No feudalismo as pessoas se diferenciavam por abstrações intersubjetivas (que explicariam a diferença entre o rei e seus súditos, entre o senhor e os servos), e tomavam os produtos do trabalho por suas diferenças objetivas, relacionadas à serventia que eles tinham. No capitalismo ocorreria o oposto: as pessoas, livres de classificações sociais e iguais perante a lei, se diferenciariam umas das outras de acordo com suas disposições individuais; enquanto que as mercadorias aparecem, pelo fetichismo, como que figurando relações sociais, com valores, vontades e desígnios.

É preciso notar que não há um deslocamento de posições fetichistas do feudalismo para o capitalismo. De maneira nenhuma é necessário chamar as relações pessoais feudais de fetichistas. Isso seria vulgarizar e perigosamente generalizar o fetiche como formação psíquica fundamental dos últimos 1500 anos. Na verdade, o capitalismo é que é particularmente fetichista. É no processo histórico de instalação desse laço social que o fetiche aparece para permitir a dominação de uns para com os outros. E essa dominação precisa ser cínica, sempre desmentida e contornada.

No feudalismo a abstração que justificava a dominação não escondia a que veio. Embora as diferenças entre senhores e servos, entre o rei e seus súditos fossem intersubjetivas, elas tinham um devir claro, ou seja, o de organizar o domínio, as hierarquias e as finalidades sociais. Nada de segredos. Já na sociedade de mercado vivemos como se fossemos iguais, livres, autônomos, independentes; como se fôssemos indivíduos cuja livre iniciativa e a disposição de empreender fossem o caminho para a ascensão social, para a mudança de status, para a redenção.

Mas o caráter fetichista da sociedade de mercado guarda consigo um segredo, como revelou Marx e Thatcher, cada um a seu modo. O segredo é aquilo que o fetiche esconde bem e não aquilo que ele despudoradamente mostra. E é aqui que, no meu entender, chegamos ao ponto no qual há um núcleo comum no que Marx e Freud entendem por fetichismo. O fetichismo é um modo de conter e, ao mesmo tempo, negar uma falta e, mais do que isso, de desmentir essa contradição com uma solução de compromisso, com uma satisfação-tampão.

Logo, o fetichismo não é um sintoma, mas uma forma fundamental de operar um desejo contido e contornado e, desta operação, produzir sintomas que, se por um lado são bastante estranhos, por outro eles são também, em alguma medida, confortáveis. 

Vejamos aquela pergunta original quanto ao que é dinheiro. Na verdade, não é segredo que o dinheiro, em si, não vale nada.
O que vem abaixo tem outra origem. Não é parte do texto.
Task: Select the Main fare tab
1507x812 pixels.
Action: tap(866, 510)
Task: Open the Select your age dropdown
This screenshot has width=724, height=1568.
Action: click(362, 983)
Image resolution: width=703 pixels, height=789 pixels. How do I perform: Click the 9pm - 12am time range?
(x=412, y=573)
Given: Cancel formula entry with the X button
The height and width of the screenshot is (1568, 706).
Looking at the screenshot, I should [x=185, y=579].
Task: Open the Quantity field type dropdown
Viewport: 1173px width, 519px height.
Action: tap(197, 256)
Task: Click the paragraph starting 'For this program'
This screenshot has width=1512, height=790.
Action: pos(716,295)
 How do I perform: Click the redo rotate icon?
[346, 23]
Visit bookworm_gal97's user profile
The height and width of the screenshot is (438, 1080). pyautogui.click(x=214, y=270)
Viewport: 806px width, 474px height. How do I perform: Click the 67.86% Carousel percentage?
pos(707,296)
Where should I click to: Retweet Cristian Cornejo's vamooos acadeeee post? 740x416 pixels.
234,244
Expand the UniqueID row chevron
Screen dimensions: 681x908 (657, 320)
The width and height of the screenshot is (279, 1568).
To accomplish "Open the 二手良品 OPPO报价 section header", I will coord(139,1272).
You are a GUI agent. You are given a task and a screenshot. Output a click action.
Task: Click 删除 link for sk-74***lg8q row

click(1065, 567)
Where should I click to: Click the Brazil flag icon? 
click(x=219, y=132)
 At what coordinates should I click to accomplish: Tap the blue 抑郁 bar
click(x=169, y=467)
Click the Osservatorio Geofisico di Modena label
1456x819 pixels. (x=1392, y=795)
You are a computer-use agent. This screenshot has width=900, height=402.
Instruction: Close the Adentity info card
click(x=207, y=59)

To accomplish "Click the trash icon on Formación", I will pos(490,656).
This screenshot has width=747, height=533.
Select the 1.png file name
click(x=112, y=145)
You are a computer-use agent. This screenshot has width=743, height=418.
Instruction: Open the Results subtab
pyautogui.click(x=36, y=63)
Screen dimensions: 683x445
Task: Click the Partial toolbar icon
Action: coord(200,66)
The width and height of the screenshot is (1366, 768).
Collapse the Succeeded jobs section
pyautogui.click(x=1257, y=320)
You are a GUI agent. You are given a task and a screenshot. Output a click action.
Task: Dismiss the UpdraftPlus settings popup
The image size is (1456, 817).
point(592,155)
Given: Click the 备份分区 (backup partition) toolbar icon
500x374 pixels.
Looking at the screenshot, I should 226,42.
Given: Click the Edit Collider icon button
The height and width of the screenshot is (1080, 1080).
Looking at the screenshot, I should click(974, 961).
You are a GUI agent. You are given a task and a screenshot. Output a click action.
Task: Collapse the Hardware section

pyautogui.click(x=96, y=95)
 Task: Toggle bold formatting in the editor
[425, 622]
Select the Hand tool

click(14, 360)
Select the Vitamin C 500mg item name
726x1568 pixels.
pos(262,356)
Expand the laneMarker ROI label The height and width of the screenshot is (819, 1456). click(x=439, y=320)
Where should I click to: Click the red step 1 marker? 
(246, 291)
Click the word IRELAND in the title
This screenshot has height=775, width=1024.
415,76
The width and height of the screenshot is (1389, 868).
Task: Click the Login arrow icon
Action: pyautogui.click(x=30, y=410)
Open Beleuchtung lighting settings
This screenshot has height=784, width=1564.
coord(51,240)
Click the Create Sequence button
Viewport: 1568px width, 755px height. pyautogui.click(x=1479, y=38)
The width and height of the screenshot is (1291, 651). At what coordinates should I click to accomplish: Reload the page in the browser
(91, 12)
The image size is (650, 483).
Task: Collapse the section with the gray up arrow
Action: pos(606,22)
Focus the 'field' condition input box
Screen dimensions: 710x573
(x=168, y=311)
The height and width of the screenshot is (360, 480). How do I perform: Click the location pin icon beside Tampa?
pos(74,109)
Que, quando muito, ele é simplesmente papel sujo. O dinheiro é a reificação da confiança da confiança do outro, a perversão do “desejo do desejo do outro”. As condições pelas quais as mercadorias são produzidas também não são nenhum segredo. Pasmem: a submissão, a indiferença, a desigualdade, a heteronomia e a dependência radical de uns para com os outros não pasmam ninguém. Tampouco nos assombra a estranheza do discurso de liberdade, igualdade, autonomia e independência que o capitalismo nos oferece para contornar a castração que nos sujeita. Convenhamos, é bastante fácil reconhecer essa estranheza.

Concluo contando o segredo. O segredo é a castração capitalista, é o pedaço do valor que é produzido por trabalhadoras e trabalhadores mas que, na hora H, não está lá, foi subtraído. E o segredo se transforma em outro segredo… Afinal, o que seriam os sintomas, não fosse pelo fetiche? O que seria da liberdade, da igualdade, da autonomia, da independência, etc., não fosse o modo fetichista que organiza nossa vida social. O que seria da sujeição, o que seria da dominação? O que seria de nós, sinthomas.